El verano tiene un sabor distinto cuando se vive en el pueblo. No hace falta navegador para moverse, ni reloj para saber cuándo volver. Solo hace falta la bici, una pelota pinchada y un grupo de amigos que se reencuentran cada año como si no hubiera pasado el tiempo.

Esos son los días del pueblo: sencillos, intensos, y llenos de aprendizajes que ningún aula puede reproducir.

Cuando agosto comienza, en la provincia de Ávila, las calles de Hurtumpascual, Viñegra y Gamonal de la Sierra se llenan de vida. Casas que estaban cerradas todo el año vuelven a abrir sus ventanas, los patios se convierten en zonas de juego, y los bancos en tertulias improvisadas.

Sin móviles, sin pantallas. Solo paseos en bici, partidas eternas de cartas, baños en el pantano y meriendas en casa de la Tía Engracia. Esa casa que siempre tiene las puertas abiertas, donde no importa si hay hueco, si ya has merendado o si aún no te conocen del todo.. siempre entras.

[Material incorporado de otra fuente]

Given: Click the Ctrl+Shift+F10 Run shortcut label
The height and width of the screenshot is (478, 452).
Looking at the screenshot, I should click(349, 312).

En estos pueblos pequeños, donde solo hay quince chicos y chicas de distintas edades, no hay espacio para formar grupos cerrados. Todos se mezclan, juegan juntos, se cuidan, se enseñan. Un niño de seis años puede pasar la tarde con otro de trece, y ambos sacan algo valioso de esa relación: aprendizaje, paciencia, referentes, modelos.

Aquí no hay categorías escolares que separen ni algoritmos que filtren por edad. La amistad se construye por cercanía, por oportunidad, por voluntad. Y eso crea vínculos reales, variados y profundamente enriquecedores.

El pueblo como escuela alternativa de vida

La vida en el pueblo ofrece lo que la ciudad no siempre puede dar, un espacio libre, autonomía segura y una relación directa con la naturaleza y la comunidad.

El hecho de que los niños puedan salir solos, organizarse sin adultos, improvisar juegos con lo que hay, no con lo que se compra es, en sí mismo, un ejercicio de libertad responsable.

Estos veranos rurales son también una lección de cómo se convive con generaciones diferentes, se escucha a los mayores, se respeta el ritmo de quienes viven allí todo el año, y se comparte lo poco o lo mucho que cada casa ofrece.

En las tardes de pueblo, los conflictos se resuelven sin mediadores, las decisiones se toman en grupo, y se aprende a ceder, cuidar, esperar, acompañar. Las diferencias de edad o de gustos no dividen; al contrario, suman. Y lo que parecía una simple reunión veraniega se convierte en una escuela de convivencia, empatía y creatividad.

Porque cuando los teléfonos se quedan en casa y las tardes se estiran hasta la cena sin prisa, surgen los juegos verdaderos, las conversaciones espontáneas y los aprendizajes vitales.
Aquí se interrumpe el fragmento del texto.